Promiscuidade institucional

Ao afirmar que o TCU agora se comporta como se integrasse o Executivo, Bolsonaro continua investindo na promiscuidade institucional

Notas&Informações, O Estado de S.Paulo

09 de novembro de 2021 | 03h00

Para o presidente Jair Bolsonaro, “o Tribunal de Contas da União (TCU) deixou de ser um órgão que amedronta, tornou-se parceiro e participa das decisões do governo como se fosse um integrante do Poder Executivo”.

Com essa frase, pronunciada na quinta-feira passada na sessão de abertura do 5.º Fórum Nacional de Controle – Educação no Pós-Pandemia: Desafios e Oportunidades, promovido pelo TCU, Bolsonaro mais uma vez mostrou que não entende – ou não quer entender – a Constituição que prometeu cumprir em sua posse. 

Pela Constituição, o Brasil é uma República Federativa assentada numa estrutura tripartite de Poder, que funciona como um sistema de freios e contrapesos. É justamente por isso que cada Poder tem autonomia no cumprimento de suas funções específicas. No caso do TCU, por exemplo, apesar de ter o nome de tribunal, ele não está vinculado ao Poder Judiciário, mas ao Poder Legislativo, do qual é um órgão de assessoria, encarregado de fiscalizar os gastos e as decisões da máquina administrativa do Poder Executivo. 

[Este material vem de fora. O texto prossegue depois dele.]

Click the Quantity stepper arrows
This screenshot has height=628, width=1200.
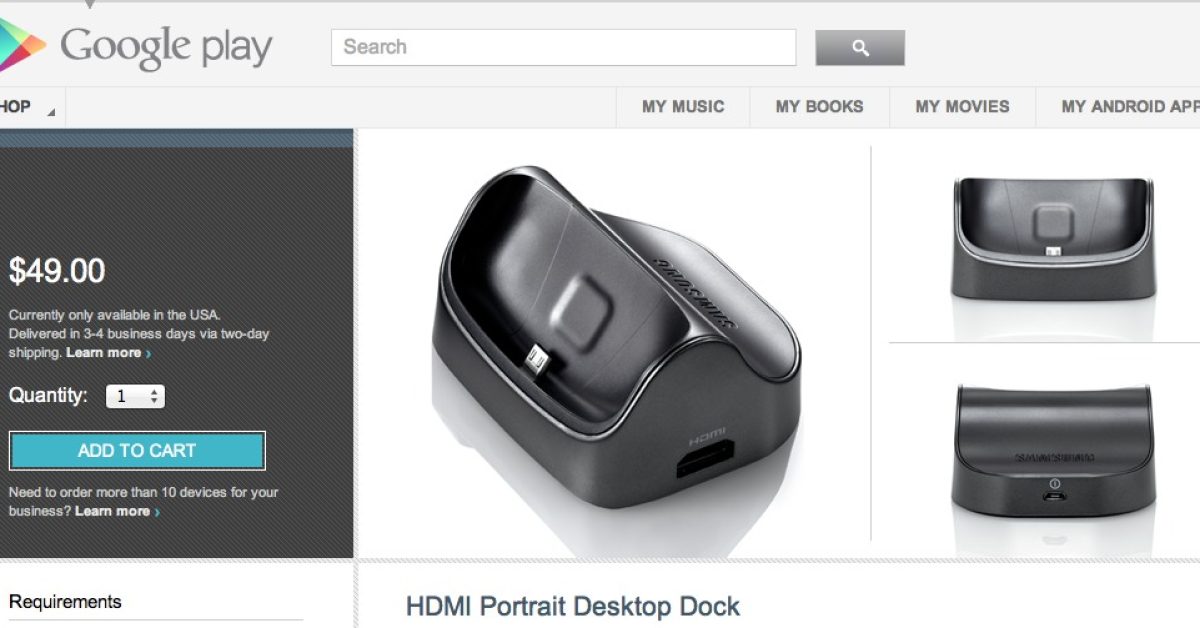154,397
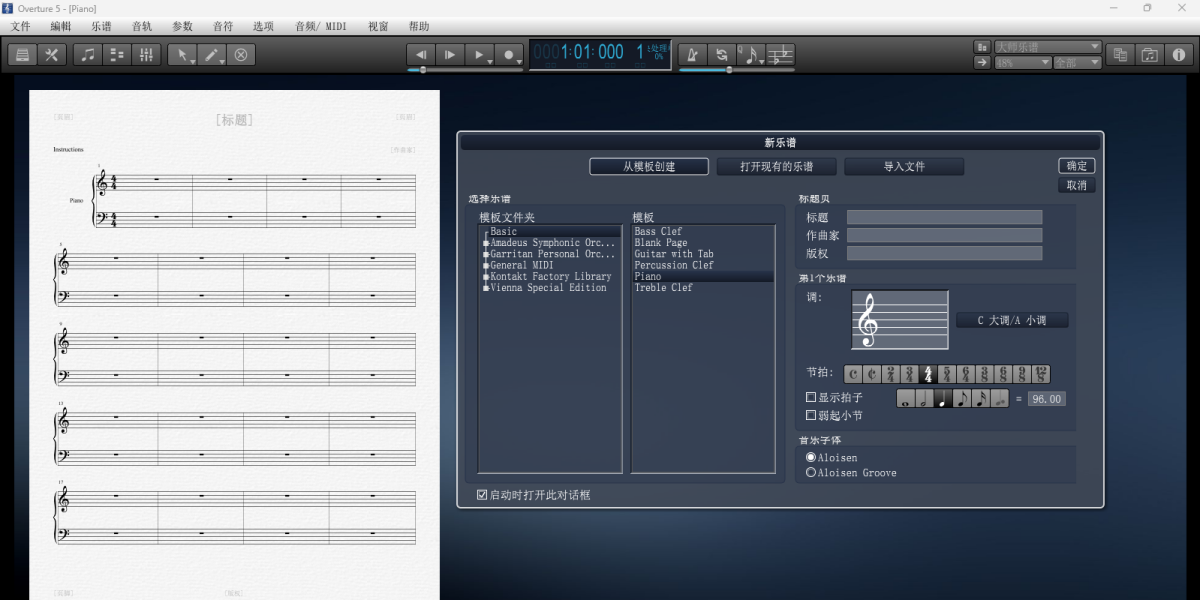Open the 全部 dropdown
This screenshot has width=1200, height=600.
click(1075, 62)
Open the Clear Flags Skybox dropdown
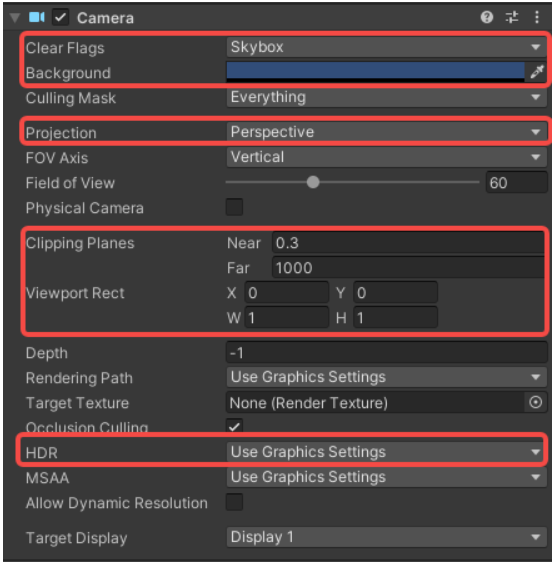557x568 pixels. tap(386, 47)
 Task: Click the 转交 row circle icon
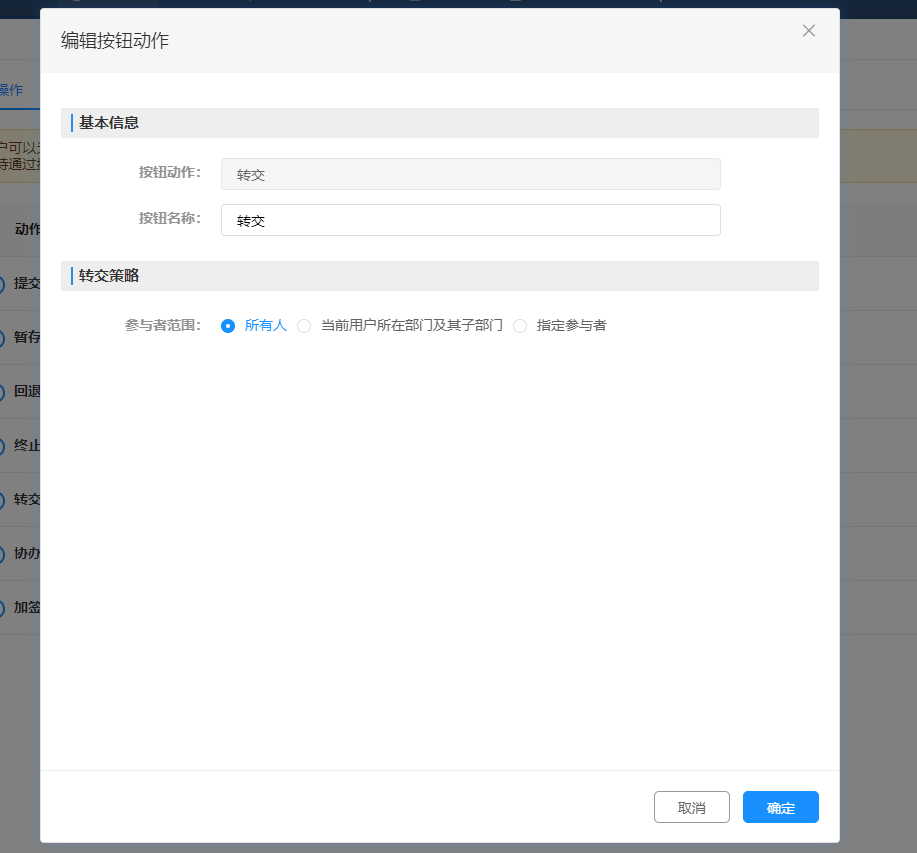(x=2, y=500)
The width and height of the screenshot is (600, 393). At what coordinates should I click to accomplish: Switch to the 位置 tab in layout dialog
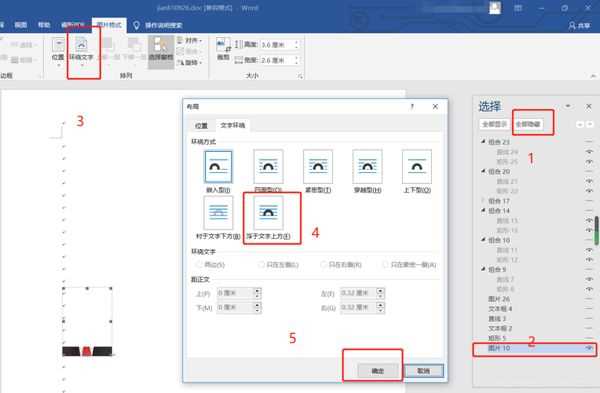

Ao afirmar que o TCU o “amedrontava” no passado, Bolsonaro, certamente sem notar, deixou claro que o órgão vinha cumprindo suas atribuições constitucionais – e isso o incomodava, em razão das decisões atabalhoadas, infundadas e juridicamente discutíveis de seu governo. E ao dizer que o órgão agora é “parceiro”, uma vez que alguns de seus membros e técnicos teriam participado de reuniões ministeriais no Palácio do Planalto, o que o presidente assevera é que o governo não tem mais medo de ser submetido a processos administrativos ou de ver suas contas eventualmente desaprovadas. 

“Só tenho a agradecer ao TCU pela parceria conosco”, concluiu Bolsonaro. Do ponto de vista do funcionamento de um regime democrático, essa é uma fala bastante perigosa. Entre outros motivos, porque revela que o sistema de freios e contrapesos inerente a uma estrutura tripartite de Poder teria sido corroído por uma promiscuidade institucional. Ou seja, em vez de fiscalizar o governo, o TCU teria sido cooptado, deixando a função de assessorar o Legislativo para passar a agir como se fosse “integrante do Executivo”. 

Essa não é a primeira vez em que o presidente da República deixa publicamente evidenciada essa estratégia de cooptação. Há alguns meses, depois da sucessão de afrontas que fez a dois ministros do Supremo Tribunal Federal, Alexandre de Moraes e Luís Roberto Barroso, Bolsonaro propôs ao presidente da Corte, ministro Luiz Fux, que se sentasse com ele e com os presidentes da Câmara dos Deputados e do Senado Federal para discutir um pacto de governabilidade. Arguto, hábil e consciente de que a negociação de qualquer pacto correria o risco de acabar envolvendo tentativas do presidente da República de ir além do que chama de “quatro linhas da Constituição”, o ministro Luiz Fux percebeu em tempo os objetivos não confessados da proposta presidencial e em boa hora a recusou. 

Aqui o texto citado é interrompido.